If the rumours are true, next week McLaren will unveil the successor to the F1, probably the most fabled and certainly the most valuable production supercar that has ever been made.

For now details of the new car are being kept under wraps ahead of its postulated Paris Motorshow reveal: through leaks official and unofficial, off the record briefings and advance teaser information we hacks usually know all there is to know about what’s going to be under the covers many weeks in advance. But not this time.

The replacement for the F1 is not just another car launch. After the F1 and the current MP4-12C and, if you must, the M6GT of which just three were made, this is only the fourth McLaren road car in the company’s history.

So what will it be? Specifications remain under wraps, but certain educated guesses can be made if, as seems likely, this really is a £1 million car to rival the Bugatti Veyron and the forthcoming Porsche 918 Spyder and whatever Ferrari’s going to call the next Enzo.

First the car is bound to have a carbon tub and body, just like the old F1 (the current 12C clads its carbon monocoque in aluminium panels) but the F1’s three seat design with a central driving position looks certain not to appear: optimal though it was from the point of weight distribution and visibility, it caused too many owners too many indignities getting in and out.

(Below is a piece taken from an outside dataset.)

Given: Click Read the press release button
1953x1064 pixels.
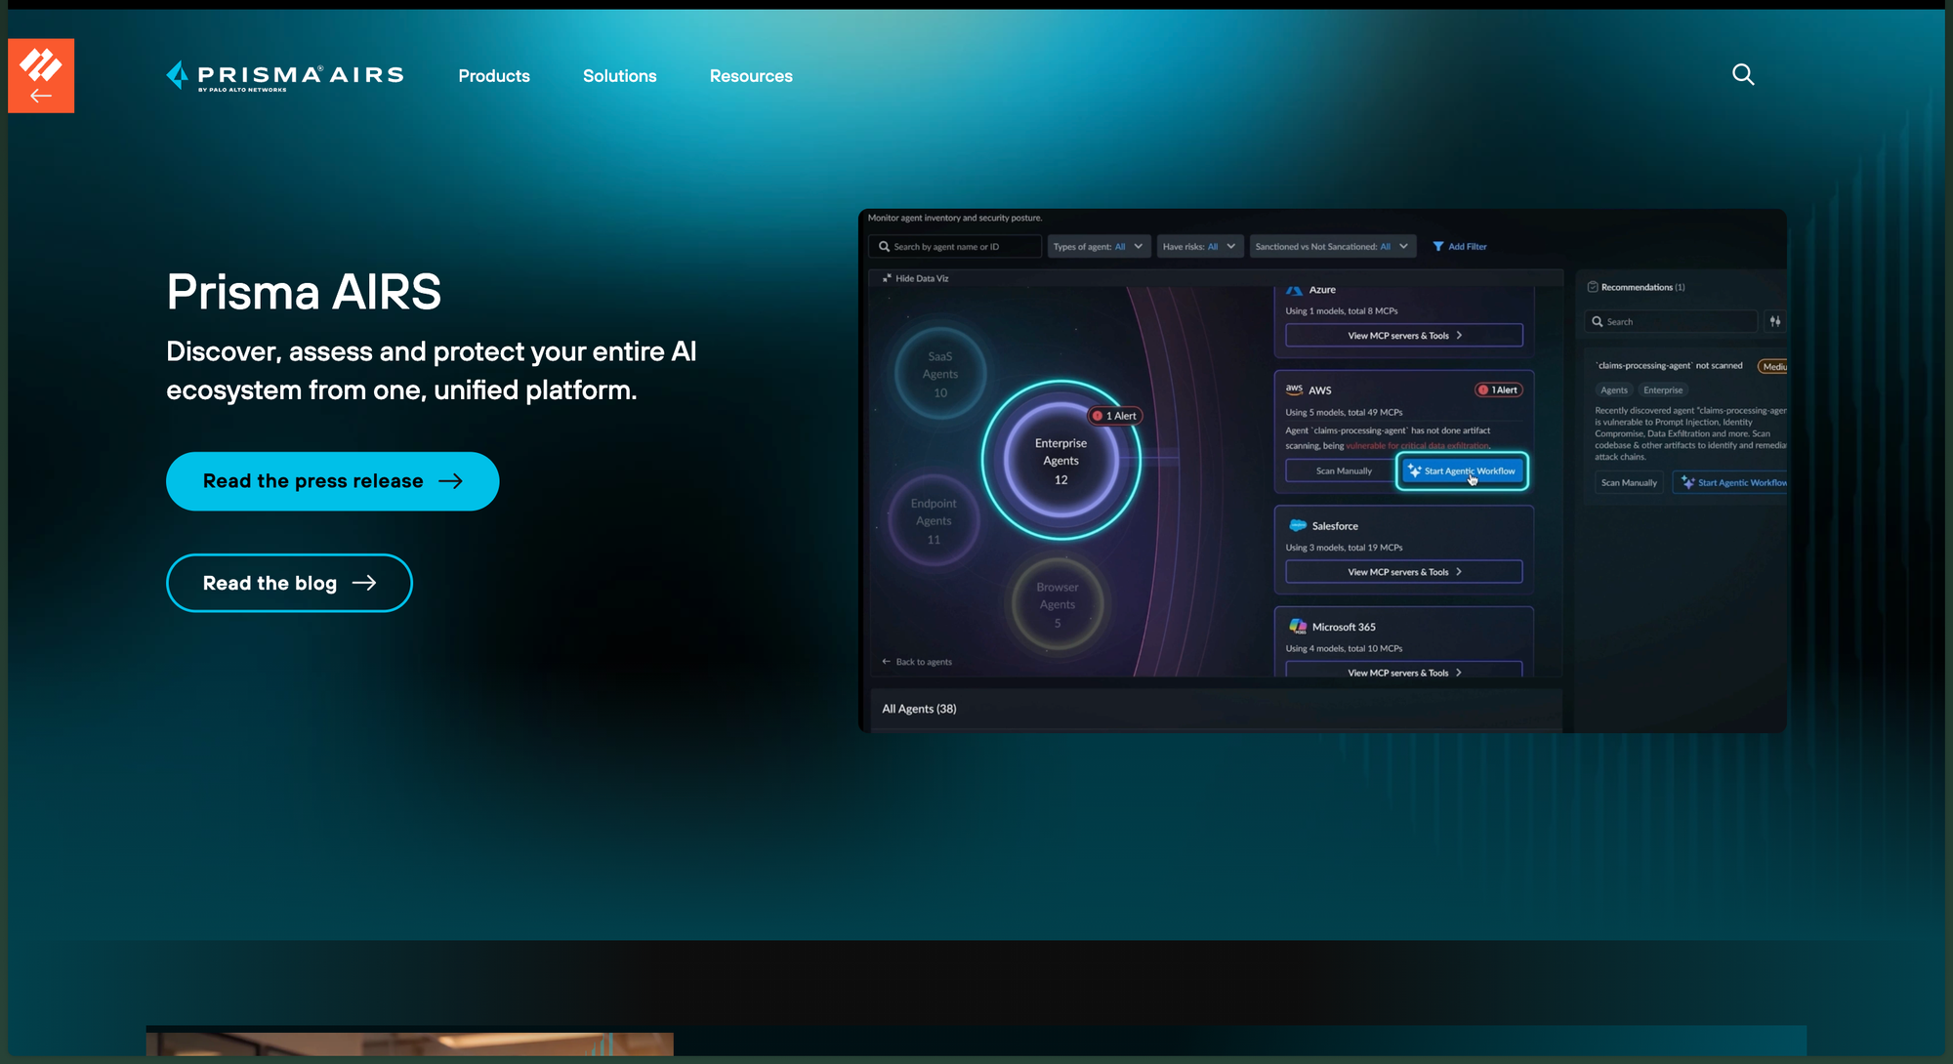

Like the 12C the engine will be built by Ricardo. As the current motor is of modular design, it would not be excessively problematic to create a V10 or V12 variant but I’m more interested to see whether McLaren chooses also to boost its output by using some form of hybrid power as will its rivals from Porsche and Ferrari. I think it entirely possible that the engine will be left in near standard 616bhp tune but with perhaps another 200bhp provided by a hybrid electric drive. If the result had 800bhp but weighed the same 1450kg as the 12C, that alone would provide a Bugatti-busting power to weight ratio. In fact I expect McLaren will actually do better on both sides of the equation.

But I’m far more interested in what it’s like to drive than how theoretically quick it might be in a straight line or around a track. If this car is to be the true successor to the F1, it must provide a seminal driving experience of which speed is but one component. Remember that the pursuit of sheer speed was so unimportant to Gordon Murray it was only when Autocar road tested the F1 in 1994 that they actually found out how fast it was, some six years after the idea first came to fruition.

If it has a hybrid drive, it must exist not simply to showcase the technology or, laughably, attempt to put forward some environmental foot. It must improve the driving experience; make the car somehow more enjoyable or accessible. Any other attempt to justify adding what will doubtless be considerable weight to such a car would be fatuous.

The car must also show that McLaren is capable of building a car that’s more than just an unprecedented achievement either in terms of its technology or speed. It must be the car McLaren uses to demonstrate it understands the subjective side of driving pleasure, that it can build a machine not just to boggle the brain, but capture the heart.

If it can do that, there is a strong chance this new McLaren will be both a landmark in supercar design and a worthy successor to the fabled F1.